Piazza degli eroi è l’ultimo testo teatrale scritto da Thomas Bernhard nel 1988, non molto tempo prima della sua morte avvenuta nel febbraio 1989. È considerato il testamento politico dell’autore ed è caratterizzato da una feroce ed esplicita critica nei confronti della classe politica austriaca che, a distanza di 50 anni dal discorso di Hitler in piazza degli Eroi con l’annuncio dell’Anschluss, ossia l’annessione dell’Austria alla Germania nazista, non aveva saputo prendere le distanze secondo l’autore dal passato nazista.

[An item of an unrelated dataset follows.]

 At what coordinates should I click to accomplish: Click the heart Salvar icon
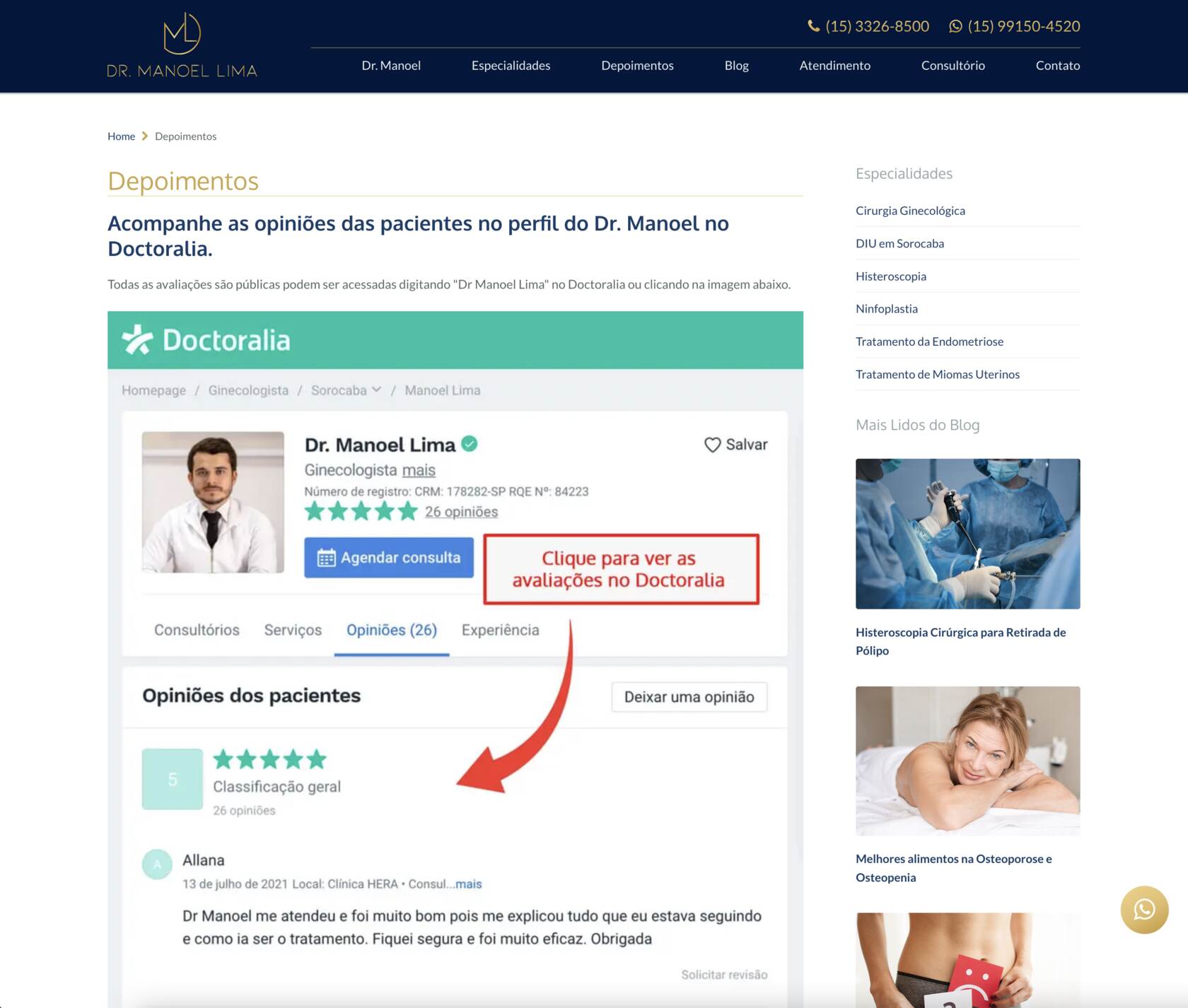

Ma Piazza degli eroi non è soltanto una requisitoria politica, bensì anche una storia intima, quella del professor Schuster, un intellettuale ebreo, tornato a Vienna dopo aver vissuto e insegnato in Inghilterra. Il dramma inizia dopo che il professor Schuster è morto suicida, gettandosi dalla finestra, ed è interamente incentrato sui dialoghi e sulle riflessioni in merito alla sua morte di tutti coloro che ruotavano intorno alla sua vita: la governante, signora Zittel (Imma Villa), il fratello filosofo Robert (Renato Carpentieri), le figlie (Silvia Ajelli e Francesca Cutolo), la vedova (Betti Pedrazzi, da poco vista in È stata la mano di dio).
Ciascuno di loro si interroga sui motivi del gesto del professore, finendo inevitabilmente per fare riferimento alla situazione politica dell’Austria, al dilagare del revanscismo nazista e dell’antisemitismo. Però il suicidio del professore non è solo una risposta a una situazione esterna, bensì anche una scelta individuale legata a un’età in cui si tende ad avere nostalgia del passato e si fa sempre più fatica a proiettarsi nel futuro.
Quella di Bernhard è dunque certamente una requisitoria politica - che non a caso fece molto scandalo nella Vienna dell’epoca e che spinse il drammaturgo a lasciare scritto nel proprio testamento che le sue opere non sarebbero più state rappresentate in territorio austriaco – ma è anche una commossa riflessione sulla vecchiaia in quanto età della vita non sufficientemente approfondita e sulla morte come scelta consapevole.
L’opera, mai rappresentata in Italia, viene portata in scena da Roberto Andò, con l’intento di farla conoscere al pubblico italiano in un momento in cui le derive populiste e sovraniste (termini forse un po’ impropriamente utilizzati nella traduzione) sono sempre più presenti anche nel nostro paese, e non solo, e dunque è necessario tornare a fare i conti con il passato.
I riferimenti al presente certamente non passeranno inosservati e inascoltati, ma in realtà l’operazione compiuta da Roberto Andò (e favorita dalla traduzione e adattamento di Roberto Menin) va al di là di questa lettura contemporanea (che risulta tutto sommato un po’ riduttiva e didascalica) per offrirci invece un grande spettacolo teatrale, fatto di una messa in scena molto suggestiva (molto bella la scenografia sia degli interni che degli esterni, con gli alberi appesi e le foglie che cadono incessantemente) e di grandi attori (tra tutti Renato Carpentieri che riesce a rendere credibile un personaggio di un nichilismo e di un pessimismo estremi). Molto toccante la figura del pianista invisibile, che abita il palco insieme ai protagonisti e ne suona la colonna sonora senza essere visto, ma partecipando con il suo volto e senza dire una parola ai vari momenti del dramma.
Due ore e mezza di teatro senza intervallo, se non i brevi pezzi suonati dal pianista fantasma mentre ci sono i cambi di scena, non sono uno scherzo. Io ho sofferto la prima mezz’ora, poi dall’entrata sul palcoscenico di Renato Carpentieri, anche grazie alla sua bravura, sono entrata in sintonia con questo testo così cupo, eppure così sincero nel guardare in faccia il nulla oltre la morte, e ne sono stata definitivamente conquistata.